In the records below, begin at the line containing "This screenshot has width=1372, height=876." and end at the line containing "Task: Click the taskbar clock showing 16:58"; quote every line in that span exactly, including both boundary lines, and no others.

Collected data entries:
◇ ◇ ◇
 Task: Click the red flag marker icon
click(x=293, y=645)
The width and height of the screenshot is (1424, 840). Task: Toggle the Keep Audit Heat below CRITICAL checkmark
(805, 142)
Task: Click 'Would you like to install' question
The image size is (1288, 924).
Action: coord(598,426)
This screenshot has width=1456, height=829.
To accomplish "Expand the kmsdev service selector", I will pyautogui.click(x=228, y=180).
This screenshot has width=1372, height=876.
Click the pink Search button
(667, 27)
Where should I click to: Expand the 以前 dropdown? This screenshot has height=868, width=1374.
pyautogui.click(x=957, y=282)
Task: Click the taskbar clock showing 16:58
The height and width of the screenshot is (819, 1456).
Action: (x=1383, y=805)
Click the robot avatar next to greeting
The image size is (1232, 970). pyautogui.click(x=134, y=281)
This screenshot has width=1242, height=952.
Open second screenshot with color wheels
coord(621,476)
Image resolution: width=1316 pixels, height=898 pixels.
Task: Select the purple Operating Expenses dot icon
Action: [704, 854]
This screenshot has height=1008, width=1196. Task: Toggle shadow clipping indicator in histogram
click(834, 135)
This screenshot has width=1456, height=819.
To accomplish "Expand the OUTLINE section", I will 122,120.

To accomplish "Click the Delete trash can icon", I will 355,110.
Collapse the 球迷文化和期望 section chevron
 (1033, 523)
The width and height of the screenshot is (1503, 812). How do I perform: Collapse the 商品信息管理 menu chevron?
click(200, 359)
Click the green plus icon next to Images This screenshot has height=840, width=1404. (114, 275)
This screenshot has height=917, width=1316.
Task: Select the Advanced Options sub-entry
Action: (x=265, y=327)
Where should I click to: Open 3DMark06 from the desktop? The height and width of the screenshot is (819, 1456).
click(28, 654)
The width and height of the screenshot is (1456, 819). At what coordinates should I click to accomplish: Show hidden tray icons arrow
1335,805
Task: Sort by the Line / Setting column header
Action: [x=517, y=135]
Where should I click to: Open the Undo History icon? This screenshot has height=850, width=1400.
◇ ◇ ◇
* [EXERCISE OUTPUT]
This screenshot has width=1372, height=876.
Click the pink Search button
(667, 27)
Where should I click to: Expand the 以前 dropdown? This screenshot has height=868, width=1374.
pyautogui.click(x=957, y=282)
Task: Click the taskbar clock showing 16:58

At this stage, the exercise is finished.